Aussie AI
Control Flow Bugs
-
Bonus Material for "Generative AI in C++"
-
by David Spuler, Ph.D.
Control Flow Bugs
There are a number of common errors in the use of the C++ flow of control statements. Some of these errors are particularly hard to track down because control can pass through a function along many different paths and the error may only occur on one particular path. Some common types of errors include:
- Semicolon is a statement
- Empty loops
- Infinite loops
- Never-executed loops
- Conditional if test is always true or always false
- Conditional test logic reversed (e.g. missing "!")
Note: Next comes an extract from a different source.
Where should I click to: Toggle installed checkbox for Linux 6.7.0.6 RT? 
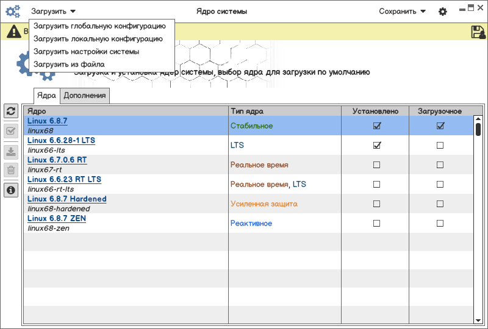(x=376, y=165)
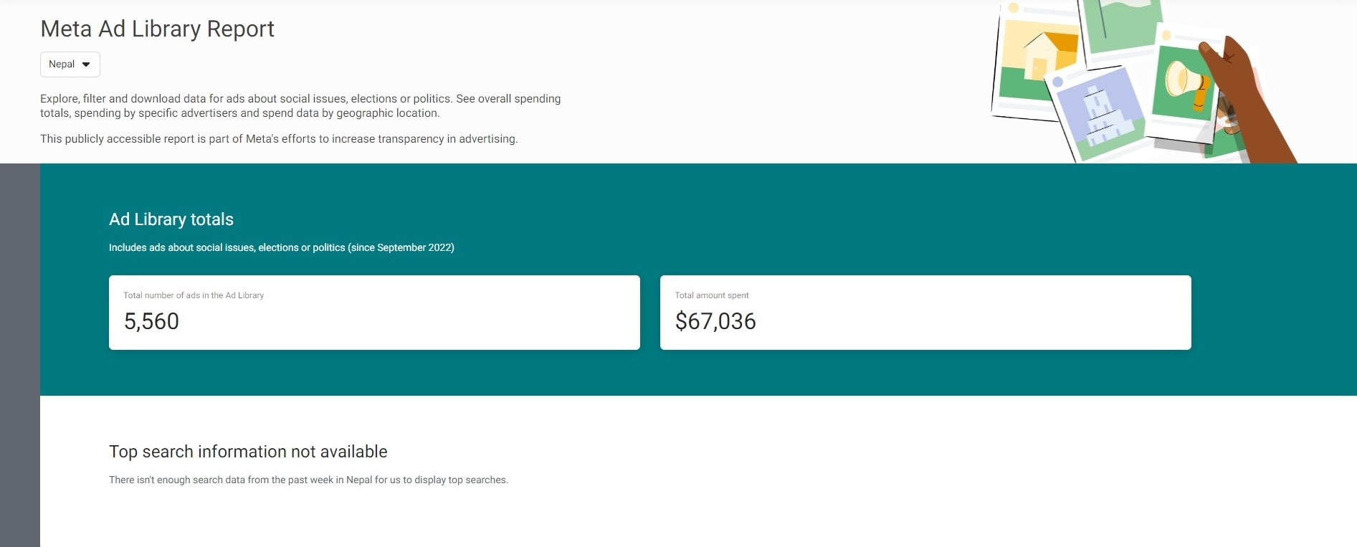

- Loop test is always true or always false
- Case fallthrough (missing break)
- Function not returning on all paths
- Unreachable code
Accidental empty loop
A common novice error with loops is to place a semicolon just after the header of a for or while loop. Syntactically, this is correct, so the compiler gives no error message. However, it changes the meaning of the loop. For example, consider the code:
for (i = 1; i <= 10; i++); /* Extra semicolon */ { ... // body of loop }
This is interpreted as:
for (i = 1; i <= 10; i++) ; // empty loop { ... // body of loop executed only once }
Semicolons are statements in C++. The effect of this is that the body of the loop is assumed to be an empty loop by the compiler. The block after the loop header (the real loop body) is only executed after the loop has finished, and is executed only once. Worse still, the accidental empty loop may cause an infinite loop if the condition is not being changed in the header.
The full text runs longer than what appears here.